Background: Osteogenic-angiogenic coupling is essential for skeletal homeostasis, and its dysregulation constitutes a pathological basis for osteoporosis. This study investigates whether the E3 ubiquitin ligase Mind bomb 2 (MIB2) plays a critical role in this coupling by regulating the deubiquitinase cylindromatosis (CYLD) and oxidative stress.

Methods: Key regulatory factors were identified using integrated bioinformatics analysis. Gain-of-function studies were performed on MC3T3-E1 osteoprogenitors and bEnd.3 endothelial cells through lentiviral transduction. Protein interactions and ubiquitination were assessed using co-immunoprecipitation and ubiquitination assays.
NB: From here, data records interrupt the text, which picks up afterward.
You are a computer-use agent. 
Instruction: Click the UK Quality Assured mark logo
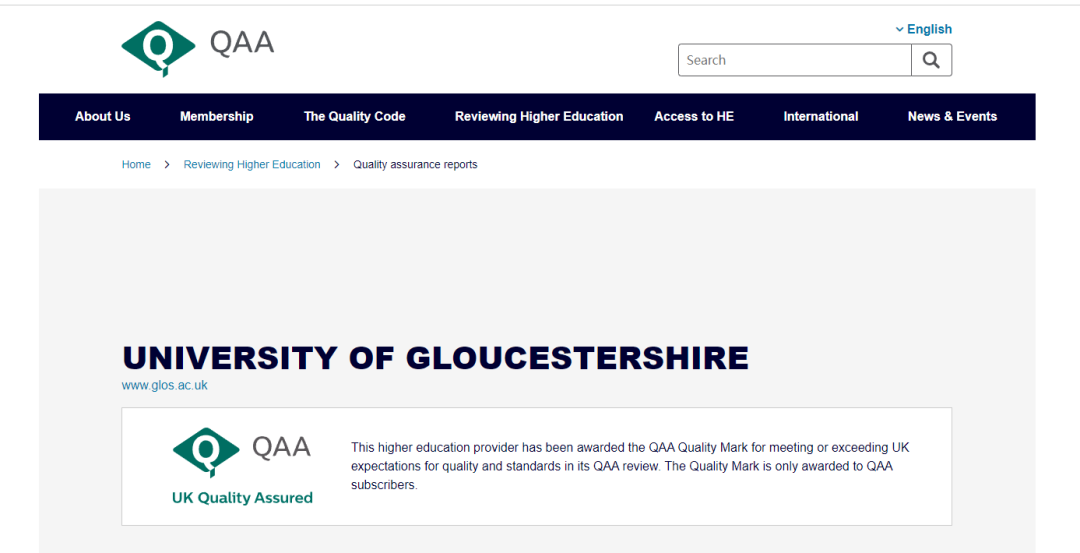(x=242, y=467)
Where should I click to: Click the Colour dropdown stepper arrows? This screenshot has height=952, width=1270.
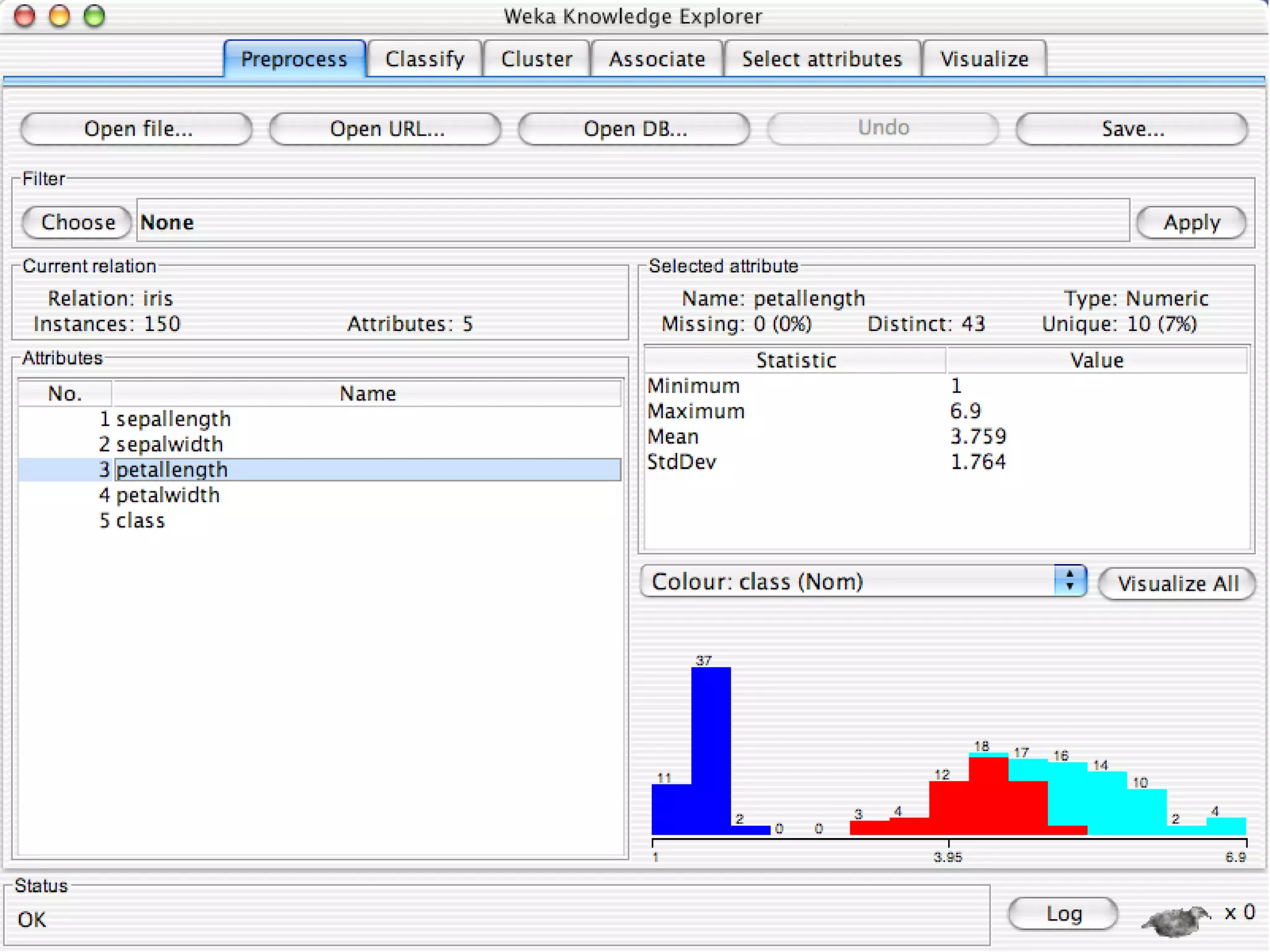(x=1069, y=581)
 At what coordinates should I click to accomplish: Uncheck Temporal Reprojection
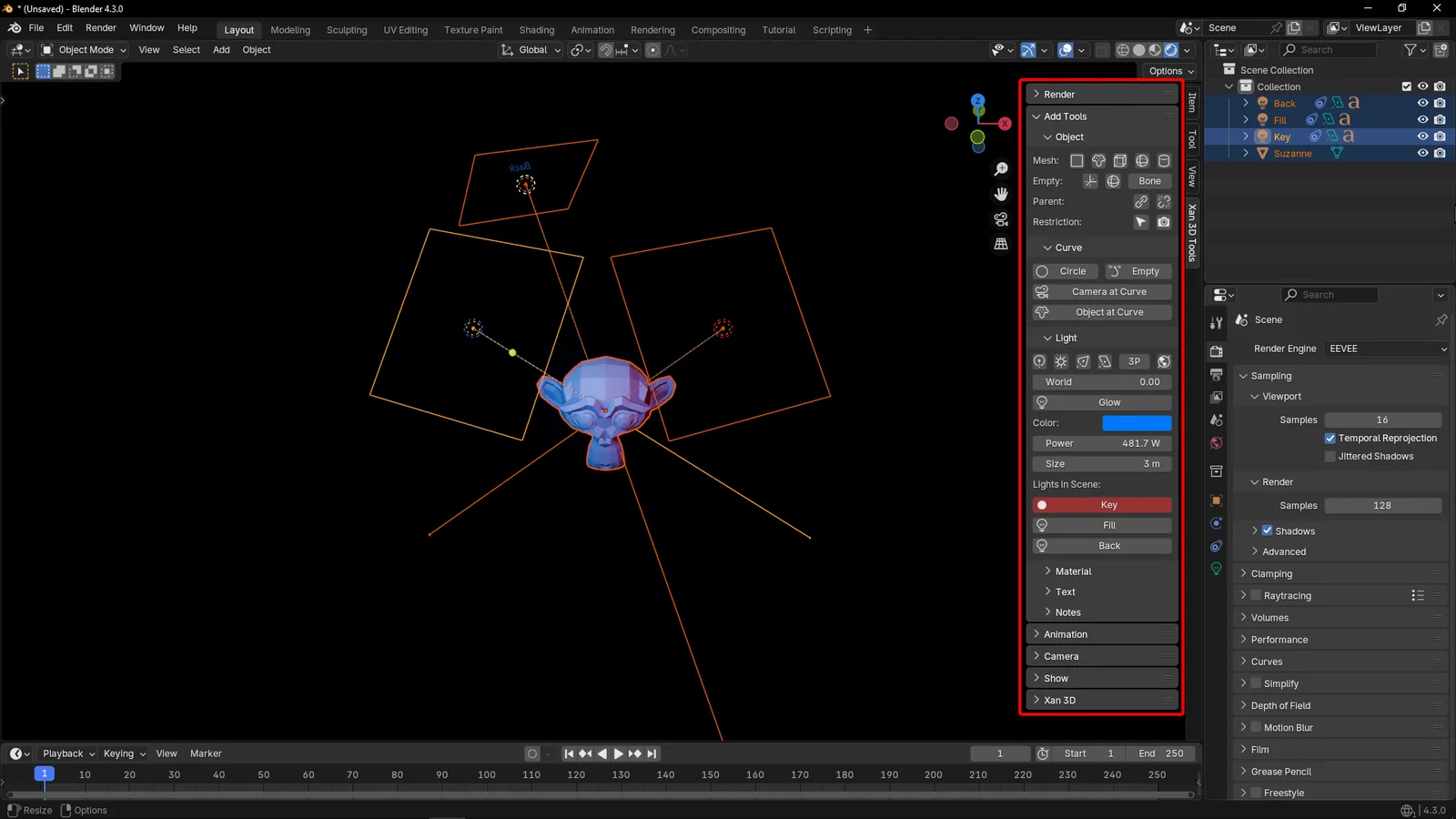[1330, 438]
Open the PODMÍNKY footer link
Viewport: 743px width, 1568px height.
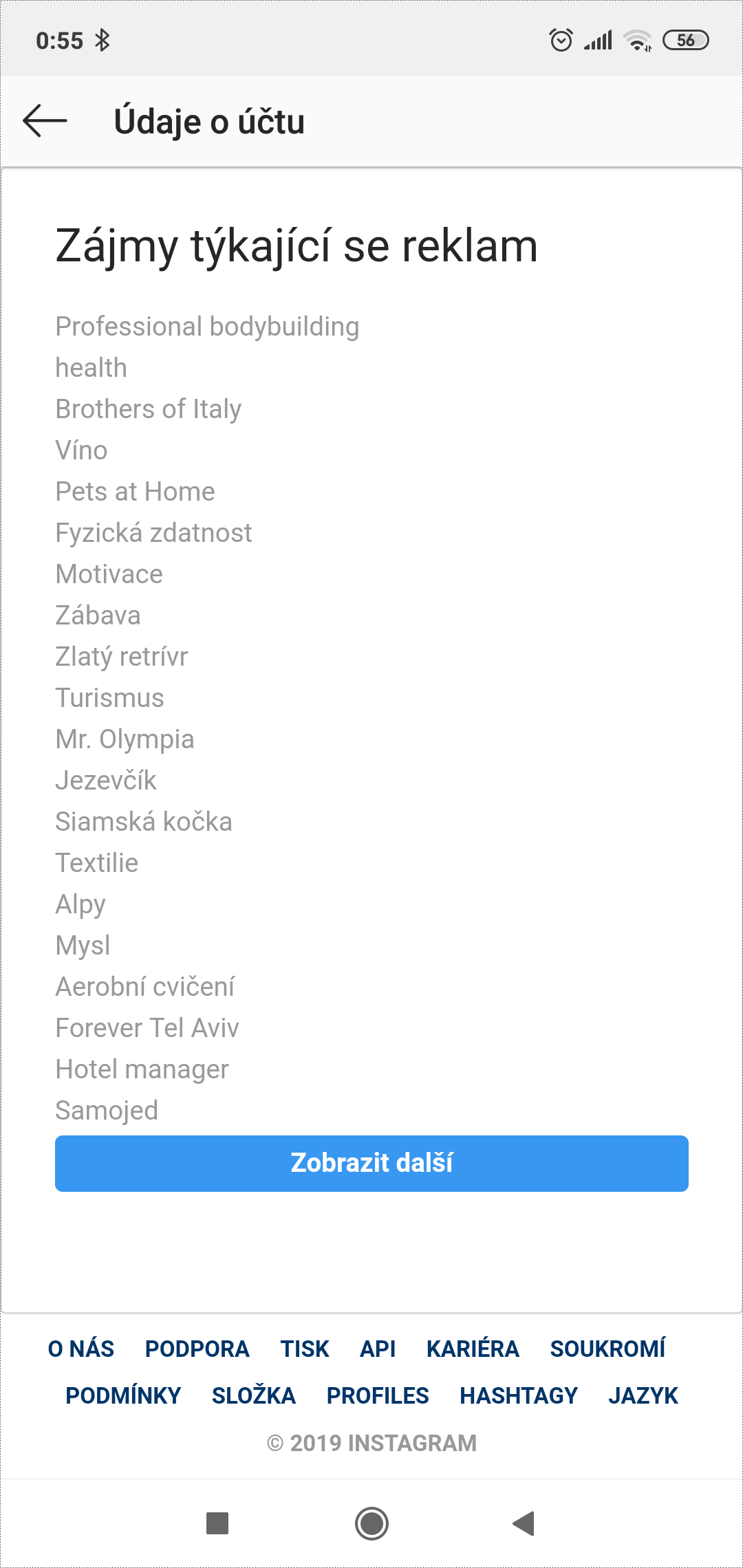tap(123, 1395)
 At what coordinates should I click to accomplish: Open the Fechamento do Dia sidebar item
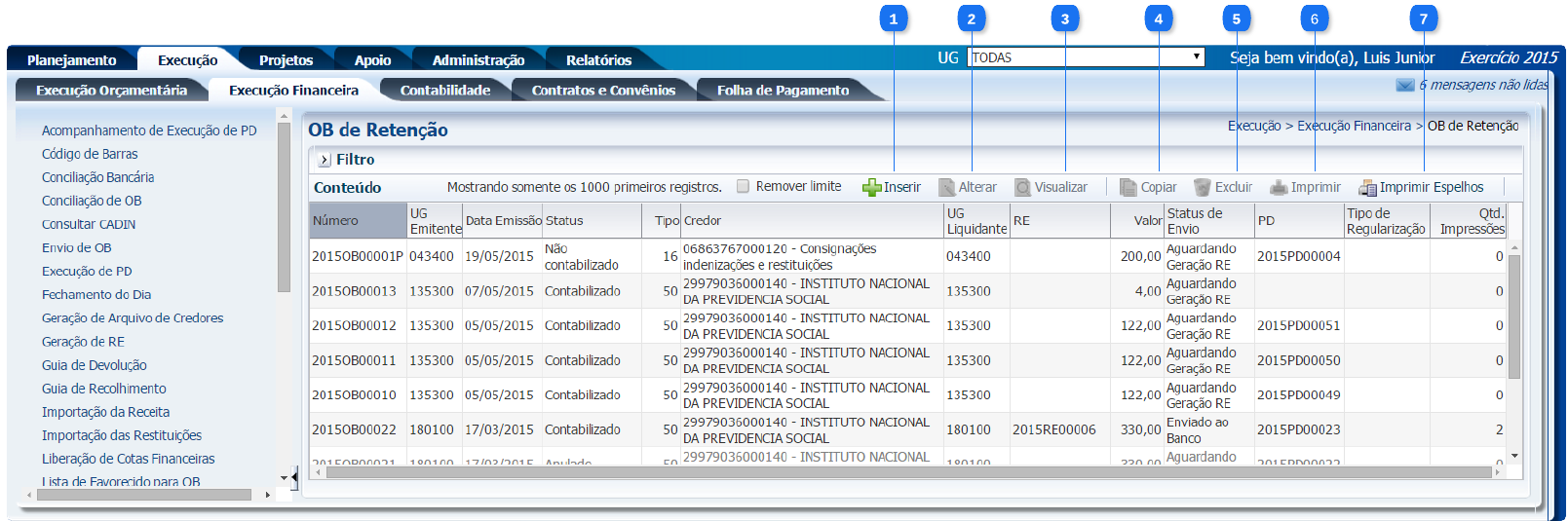pos(96,294)
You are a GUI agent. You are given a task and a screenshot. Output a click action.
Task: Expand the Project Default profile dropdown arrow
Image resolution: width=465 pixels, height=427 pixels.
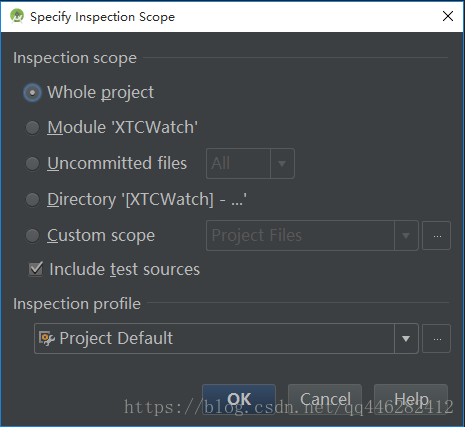[x=406, y=339]

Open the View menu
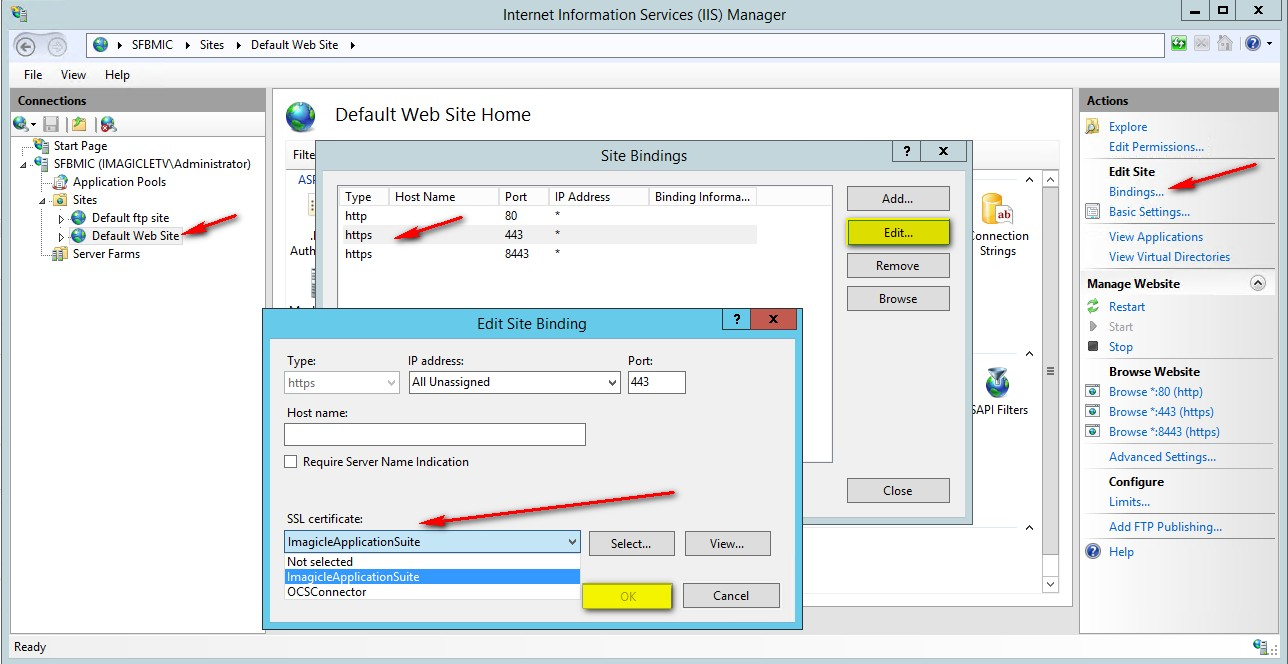(x=73, y=75)
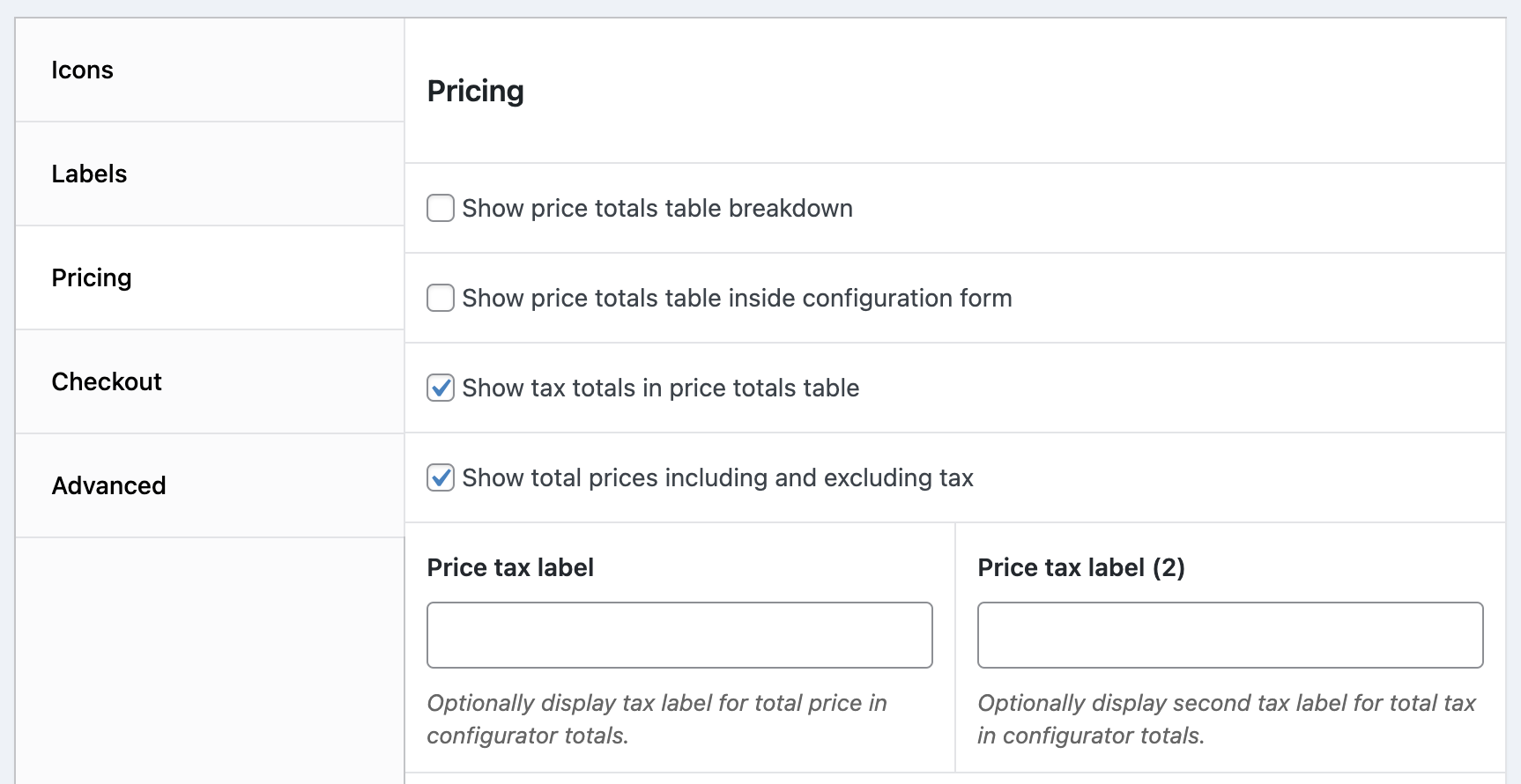This screenshot has width=1521, height=784.
Task: Select the Pricing tab in sidebar
Action: click(x=92, y=278)
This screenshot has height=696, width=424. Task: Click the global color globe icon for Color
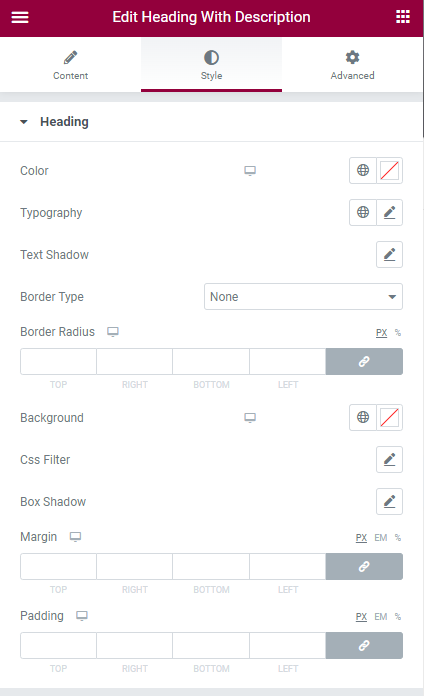(363, 170)
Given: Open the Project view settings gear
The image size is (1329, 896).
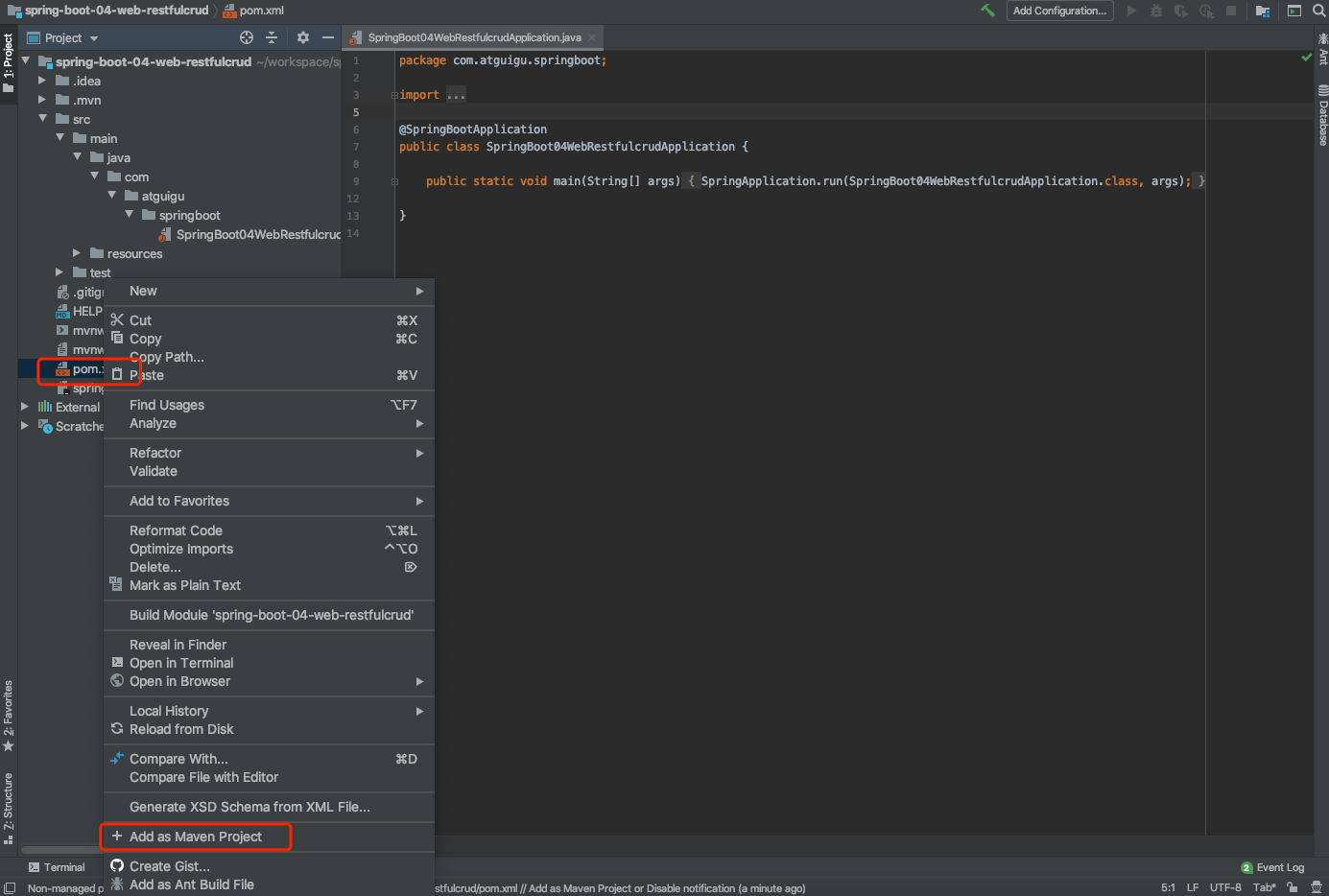Looking at the screenshot, I should 301,37.
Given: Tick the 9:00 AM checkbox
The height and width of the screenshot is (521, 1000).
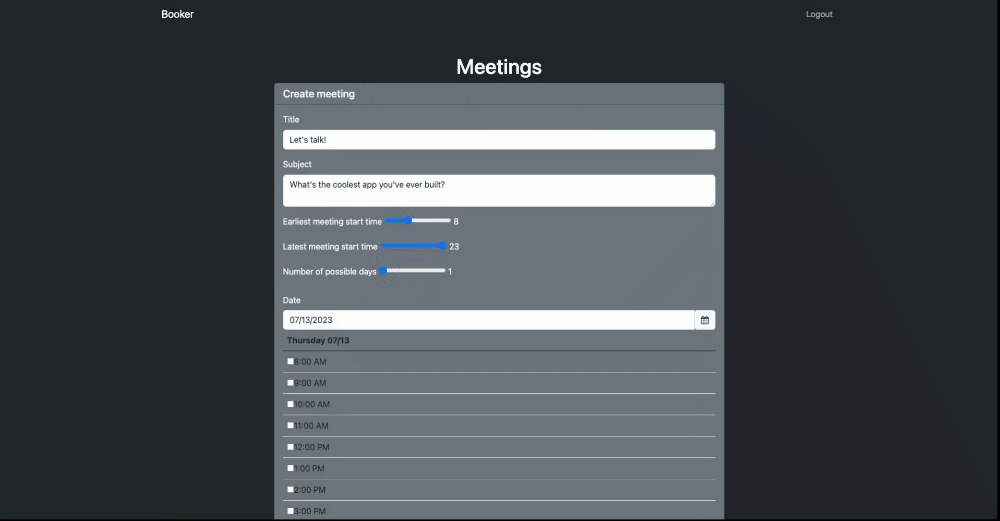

Osteogenic differentiation and angiogenic capacity were evaluated by alkaline phosphatase activity assay, Alizarin Red S staining, scratch wound, and tube formation assays. Oxidative stress markers, including reactive oxygen species, malondialdehyde, and glutathione, were measured. Cellular crosstalk was examined using a Transwell co-culture system.

Results: CYLD was identified as a key node regulating both osteogenic and angiogenic processes. Functional studies demonstrated that CYLD overexpression enhanced osteogenic differentiation and angiogenesis while attenuating oxidative stress in both cell types. Mechanistically, MIB2 was identified as an E3 ubiquitin ligase for CYLD, binding CYLD and promoting its ubiquitination and degradation. Rescue experiments confirmed that MIB2 overexpression suppressed osteogenesis and induced oxidative stress (reactive oxygen species (ROS), reduced glutathione (GSH), and malondialdehyde (MDA)) by downregulating CYLD. Co-culture experiments further revealed that disruption of the MIB2–CYLD axis in osteoblasts significantly suppressed endothelial expression of key angiogenic markers (PECAM1, EMCN, and HIF-1α), elevated intracellular ROS, and altered oxidative stress markers in the conditioned medium (GSH and MDA), thereby demonstrating that osteoblast-derived oxidative stress signals impair endothelial function and compromise osteogenic-angiogenic coupling.

Conclusion: MIB2 impairs osteogenic-angiogenic coupling through the ubiquitin-mediated degradation of CYLD, exacerbating oxidative stress and simultaneously suppressing osteogenesis and angiogenesis. These findings provide new insights into the pathogenesis of skeletal disorders and highlight the MIB2-CYLD axis as a potential therapeutic target.